Steve Jobs did it. Elon Musk is doing it. Deliveroo were trying it this very weekend. Are you brave enough to be making tracks in the snow?

making tracks in the snow

Before venturing out, after a heavy snowfall, we’d be stupid not to check the roads first. Is it safe to drive? Are others driving on the roads? What are other people doing? Surely if they’re doing it, then we should be able to.

But are we be brave enough, or stupid enough to be first out in the snow? Are we brave enough to do something with our business that others aren’t doing?

For most of us, we’d rather follow the tracks of others, this makes perfect sense. It’s safer, we have the previous tyre tracks as a guide and we can see they’ve made it safely.  There are no wrecked cars, littering the hedgerows or side streets, we’re in safe mode, there’s little risk.

But as a business start-up, we have no choice whether or to be first out. When you take your first call from a customer, when you meet them in person. When you write out your first invoice and when you agree to do the thing you simply don’t know how to do, then you’re first out in the snow. You can read about how to do it, you can plan how you’re going to do it, but eventually, to get anywhere you haven’t been, you have to just set off, making tracks in the snow.

Leaving the forces and starting a business gives us a unique chance to do this. To start something great and to make a difference with the skills we have. The question is, while you’re making plans for your future, are you going to making tracks in the snow?

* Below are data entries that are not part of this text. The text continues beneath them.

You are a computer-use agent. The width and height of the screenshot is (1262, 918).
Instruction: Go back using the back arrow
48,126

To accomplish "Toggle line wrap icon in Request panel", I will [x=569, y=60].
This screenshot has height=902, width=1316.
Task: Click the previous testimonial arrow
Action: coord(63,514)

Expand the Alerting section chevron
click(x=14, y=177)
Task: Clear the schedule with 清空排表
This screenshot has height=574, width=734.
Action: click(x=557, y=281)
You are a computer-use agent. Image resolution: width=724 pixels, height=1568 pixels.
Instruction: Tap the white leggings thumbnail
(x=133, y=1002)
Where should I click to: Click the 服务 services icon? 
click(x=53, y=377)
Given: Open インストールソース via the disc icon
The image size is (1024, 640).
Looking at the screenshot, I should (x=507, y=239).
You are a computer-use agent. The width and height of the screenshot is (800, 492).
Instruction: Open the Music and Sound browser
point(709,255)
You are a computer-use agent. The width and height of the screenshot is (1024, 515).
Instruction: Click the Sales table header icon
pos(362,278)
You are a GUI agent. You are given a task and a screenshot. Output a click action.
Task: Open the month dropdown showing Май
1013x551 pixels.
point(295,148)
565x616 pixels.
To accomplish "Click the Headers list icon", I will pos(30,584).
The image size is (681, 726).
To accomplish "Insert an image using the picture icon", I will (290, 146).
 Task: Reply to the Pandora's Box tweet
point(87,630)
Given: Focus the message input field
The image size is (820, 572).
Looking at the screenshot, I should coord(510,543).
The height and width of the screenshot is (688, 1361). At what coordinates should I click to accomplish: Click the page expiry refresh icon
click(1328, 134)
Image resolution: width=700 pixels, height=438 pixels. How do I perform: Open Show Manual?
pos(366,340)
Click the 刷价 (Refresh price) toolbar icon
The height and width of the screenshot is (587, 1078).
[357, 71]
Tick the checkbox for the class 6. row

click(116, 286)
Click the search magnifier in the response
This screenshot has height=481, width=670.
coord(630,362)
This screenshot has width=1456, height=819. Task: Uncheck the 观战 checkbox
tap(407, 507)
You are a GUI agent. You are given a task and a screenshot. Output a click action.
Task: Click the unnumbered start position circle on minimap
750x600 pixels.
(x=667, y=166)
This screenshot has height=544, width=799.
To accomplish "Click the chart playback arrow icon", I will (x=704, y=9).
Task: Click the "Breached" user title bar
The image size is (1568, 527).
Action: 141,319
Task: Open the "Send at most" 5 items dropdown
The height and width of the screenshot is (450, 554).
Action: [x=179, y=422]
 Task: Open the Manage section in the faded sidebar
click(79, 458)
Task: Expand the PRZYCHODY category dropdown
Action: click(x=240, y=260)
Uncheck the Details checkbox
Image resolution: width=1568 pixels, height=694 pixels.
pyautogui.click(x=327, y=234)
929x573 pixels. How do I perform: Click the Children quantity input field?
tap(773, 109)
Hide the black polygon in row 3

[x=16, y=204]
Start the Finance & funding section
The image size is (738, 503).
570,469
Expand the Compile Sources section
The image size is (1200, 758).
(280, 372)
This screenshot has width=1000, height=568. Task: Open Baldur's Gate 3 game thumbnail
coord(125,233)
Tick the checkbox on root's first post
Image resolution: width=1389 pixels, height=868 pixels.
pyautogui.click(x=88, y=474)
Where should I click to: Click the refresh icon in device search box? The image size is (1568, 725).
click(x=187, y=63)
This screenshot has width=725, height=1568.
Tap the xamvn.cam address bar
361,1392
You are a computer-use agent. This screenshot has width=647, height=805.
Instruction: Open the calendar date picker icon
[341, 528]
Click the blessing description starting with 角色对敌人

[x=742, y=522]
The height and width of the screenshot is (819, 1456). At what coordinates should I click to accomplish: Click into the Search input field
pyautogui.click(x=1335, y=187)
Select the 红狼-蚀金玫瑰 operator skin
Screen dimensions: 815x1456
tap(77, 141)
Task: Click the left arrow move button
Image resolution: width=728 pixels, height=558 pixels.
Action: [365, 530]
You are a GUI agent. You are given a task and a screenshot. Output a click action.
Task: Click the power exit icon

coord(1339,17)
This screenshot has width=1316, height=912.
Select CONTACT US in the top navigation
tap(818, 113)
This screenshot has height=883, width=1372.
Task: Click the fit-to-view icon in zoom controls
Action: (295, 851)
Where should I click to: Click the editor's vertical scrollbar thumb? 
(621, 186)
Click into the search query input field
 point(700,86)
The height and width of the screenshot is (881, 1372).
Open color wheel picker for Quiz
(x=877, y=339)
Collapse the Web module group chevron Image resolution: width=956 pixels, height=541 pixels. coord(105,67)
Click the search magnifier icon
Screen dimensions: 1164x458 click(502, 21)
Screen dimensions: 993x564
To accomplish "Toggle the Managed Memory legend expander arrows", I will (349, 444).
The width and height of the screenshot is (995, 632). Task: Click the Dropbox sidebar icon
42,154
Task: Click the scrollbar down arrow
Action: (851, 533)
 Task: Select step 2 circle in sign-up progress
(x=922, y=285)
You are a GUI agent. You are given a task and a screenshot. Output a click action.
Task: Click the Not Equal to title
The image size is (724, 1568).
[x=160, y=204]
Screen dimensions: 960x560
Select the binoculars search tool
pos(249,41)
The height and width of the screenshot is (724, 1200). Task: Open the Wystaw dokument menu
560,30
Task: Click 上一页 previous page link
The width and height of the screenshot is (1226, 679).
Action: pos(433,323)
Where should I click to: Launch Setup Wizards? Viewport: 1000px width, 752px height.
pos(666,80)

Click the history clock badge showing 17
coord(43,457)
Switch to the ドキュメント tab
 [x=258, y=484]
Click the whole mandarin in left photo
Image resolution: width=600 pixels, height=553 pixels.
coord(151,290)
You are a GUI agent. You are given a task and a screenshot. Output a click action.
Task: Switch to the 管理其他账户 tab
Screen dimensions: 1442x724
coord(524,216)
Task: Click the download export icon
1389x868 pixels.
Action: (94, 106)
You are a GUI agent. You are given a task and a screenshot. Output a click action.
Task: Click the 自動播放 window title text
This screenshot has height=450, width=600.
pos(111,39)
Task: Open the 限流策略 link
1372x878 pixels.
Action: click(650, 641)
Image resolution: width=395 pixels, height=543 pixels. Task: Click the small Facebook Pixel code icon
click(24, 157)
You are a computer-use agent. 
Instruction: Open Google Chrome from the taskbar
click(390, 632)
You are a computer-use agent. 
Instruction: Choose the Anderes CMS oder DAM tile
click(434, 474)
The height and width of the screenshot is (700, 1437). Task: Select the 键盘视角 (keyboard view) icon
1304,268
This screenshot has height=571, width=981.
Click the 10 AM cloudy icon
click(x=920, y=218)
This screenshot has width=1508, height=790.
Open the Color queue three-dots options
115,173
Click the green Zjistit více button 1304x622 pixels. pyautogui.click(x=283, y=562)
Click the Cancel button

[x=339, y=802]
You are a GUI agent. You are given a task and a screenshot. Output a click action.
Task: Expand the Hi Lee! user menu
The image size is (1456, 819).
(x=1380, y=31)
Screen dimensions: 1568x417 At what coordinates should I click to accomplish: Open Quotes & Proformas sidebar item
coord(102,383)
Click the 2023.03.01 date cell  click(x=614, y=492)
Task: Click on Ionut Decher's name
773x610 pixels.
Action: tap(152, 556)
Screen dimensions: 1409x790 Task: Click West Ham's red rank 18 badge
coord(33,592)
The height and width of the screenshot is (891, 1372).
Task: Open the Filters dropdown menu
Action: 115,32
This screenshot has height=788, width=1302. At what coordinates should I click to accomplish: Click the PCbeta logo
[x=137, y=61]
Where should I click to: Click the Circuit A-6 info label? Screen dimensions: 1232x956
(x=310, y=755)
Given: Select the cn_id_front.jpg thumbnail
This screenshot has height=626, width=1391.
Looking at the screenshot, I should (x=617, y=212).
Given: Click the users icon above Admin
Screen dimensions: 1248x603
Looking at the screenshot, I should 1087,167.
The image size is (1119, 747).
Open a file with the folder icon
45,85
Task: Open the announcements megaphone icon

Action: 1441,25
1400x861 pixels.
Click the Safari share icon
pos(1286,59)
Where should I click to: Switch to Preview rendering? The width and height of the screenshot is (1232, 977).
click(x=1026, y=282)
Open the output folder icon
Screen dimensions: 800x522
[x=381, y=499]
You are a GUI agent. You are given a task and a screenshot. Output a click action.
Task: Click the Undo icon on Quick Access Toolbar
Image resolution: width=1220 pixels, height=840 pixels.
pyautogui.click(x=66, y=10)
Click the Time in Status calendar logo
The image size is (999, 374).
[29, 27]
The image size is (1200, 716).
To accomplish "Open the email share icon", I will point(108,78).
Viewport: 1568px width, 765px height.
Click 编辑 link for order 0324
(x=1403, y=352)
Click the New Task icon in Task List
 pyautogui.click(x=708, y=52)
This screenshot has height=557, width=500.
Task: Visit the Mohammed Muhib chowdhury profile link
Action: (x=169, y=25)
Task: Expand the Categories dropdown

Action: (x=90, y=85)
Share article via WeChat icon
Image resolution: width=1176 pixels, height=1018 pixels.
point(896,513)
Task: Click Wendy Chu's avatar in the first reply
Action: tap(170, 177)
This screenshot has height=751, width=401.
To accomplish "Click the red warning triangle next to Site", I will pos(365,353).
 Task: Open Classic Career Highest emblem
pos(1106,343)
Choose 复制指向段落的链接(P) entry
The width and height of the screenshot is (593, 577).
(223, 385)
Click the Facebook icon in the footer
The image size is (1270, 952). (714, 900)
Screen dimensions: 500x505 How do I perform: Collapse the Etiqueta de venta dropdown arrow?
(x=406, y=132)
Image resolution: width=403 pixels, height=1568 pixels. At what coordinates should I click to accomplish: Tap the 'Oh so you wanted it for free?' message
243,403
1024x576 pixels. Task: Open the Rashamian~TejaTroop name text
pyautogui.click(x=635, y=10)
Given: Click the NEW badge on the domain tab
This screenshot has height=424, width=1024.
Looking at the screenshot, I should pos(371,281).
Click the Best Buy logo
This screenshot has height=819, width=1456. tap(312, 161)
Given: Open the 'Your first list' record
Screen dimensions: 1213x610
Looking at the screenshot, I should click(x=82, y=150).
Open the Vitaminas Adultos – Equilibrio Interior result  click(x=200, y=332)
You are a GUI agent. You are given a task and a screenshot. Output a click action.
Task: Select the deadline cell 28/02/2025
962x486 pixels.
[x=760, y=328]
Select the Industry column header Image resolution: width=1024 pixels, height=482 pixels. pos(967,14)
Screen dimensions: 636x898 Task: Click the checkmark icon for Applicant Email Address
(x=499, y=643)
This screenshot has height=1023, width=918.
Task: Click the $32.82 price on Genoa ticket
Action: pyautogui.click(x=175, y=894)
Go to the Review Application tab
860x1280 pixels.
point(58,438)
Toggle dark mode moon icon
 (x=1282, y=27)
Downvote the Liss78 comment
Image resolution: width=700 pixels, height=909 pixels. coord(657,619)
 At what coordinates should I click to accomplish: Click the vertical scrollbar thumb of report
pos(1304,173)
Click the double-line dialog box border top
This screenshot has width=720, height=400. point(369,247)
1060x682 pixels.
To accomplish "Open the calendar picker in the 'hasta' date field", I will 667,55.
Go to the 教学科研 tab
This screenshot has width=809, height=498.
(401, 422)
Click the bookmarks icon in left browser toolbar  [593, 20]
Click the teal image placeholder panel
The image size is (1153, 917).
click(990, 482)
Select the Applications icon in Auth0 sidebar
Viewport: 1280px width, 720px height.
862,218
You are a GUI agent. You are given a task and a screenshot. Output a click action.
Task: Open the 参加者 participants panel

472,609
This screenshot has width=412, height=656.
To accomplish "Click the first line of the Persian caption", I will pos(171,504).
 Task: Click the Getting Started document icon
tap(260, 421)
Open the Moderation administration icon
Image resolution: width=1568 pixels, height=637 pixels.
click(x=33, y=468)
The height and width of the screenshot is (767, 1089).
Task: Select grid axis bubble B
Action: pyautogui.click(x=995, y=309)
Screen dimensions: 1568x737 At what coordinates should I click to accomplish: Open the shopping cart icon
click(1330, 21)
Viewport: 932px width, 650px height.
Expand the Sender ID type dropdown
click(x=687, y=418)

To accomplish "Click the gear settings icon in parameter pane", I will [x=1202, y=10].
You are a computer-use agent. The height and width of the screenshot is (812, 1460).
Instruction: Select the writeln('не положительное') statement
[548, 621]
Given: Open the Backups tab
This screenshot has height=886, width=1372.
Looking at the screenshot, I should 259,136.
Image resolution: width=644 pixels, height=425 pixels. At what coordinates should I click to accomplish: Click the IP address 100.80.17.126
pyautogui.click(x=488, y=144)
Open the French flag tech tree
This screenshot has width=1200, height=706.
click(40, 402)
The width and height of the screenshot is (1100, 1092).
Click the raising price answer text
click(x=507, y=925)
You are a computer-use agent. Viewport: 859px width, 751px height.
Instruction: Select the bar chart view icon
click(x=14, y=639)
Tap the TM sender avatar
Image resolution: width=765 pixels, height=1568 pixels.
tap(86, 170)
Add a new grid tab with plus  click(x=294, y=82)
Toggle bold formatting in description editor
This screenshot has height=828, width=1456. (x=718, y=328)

Make a difference to a customer

After yesterdays failure, today was affirmation we’re truly able to make a difference to a customer. If you’re thinking about starting up, or wondering why anyone would want a business, for me, this is the reason.

Today, after a week of family sickness, missed meetings, delayed plans and frustration, it was enough just to matter to one customer. Our customer phoned us and I knew she was at her wits end. Her son, who had a challenging illness, had lost his car keys, amongst other things. She was completely out of her depth. Unfortuantely, parenthood doesn’t prepare you for everything, and she didn’t know who to turn to.

She’d gone directly to the main agent, who asked her lots of things she didn’t understand. However what she really wanted to be asked was..

“How can we make your problem go away?”

“In a perfect world, when do you need this problem fixing by?”

“what can we do to make your life better”

These are the questions, we all want to hear, in any disaster. It may be that, just like the main dealer told her, she does have a complicated problem. But the fact we asked what she needed, and listened, meant we got the chance to explain the problems and the challenges she faced. It showed we were listening, that we cared. She understood that we were on her side. So we fixed her problem, we made her life better.

We’re clearly not in the car keys business. Nor even are we in the car key programming business. We’re in the problem solving business, the listening business and of course, how to make a difference to a customer business.

This is why I love being self-employed. We get the chance, to make a difference.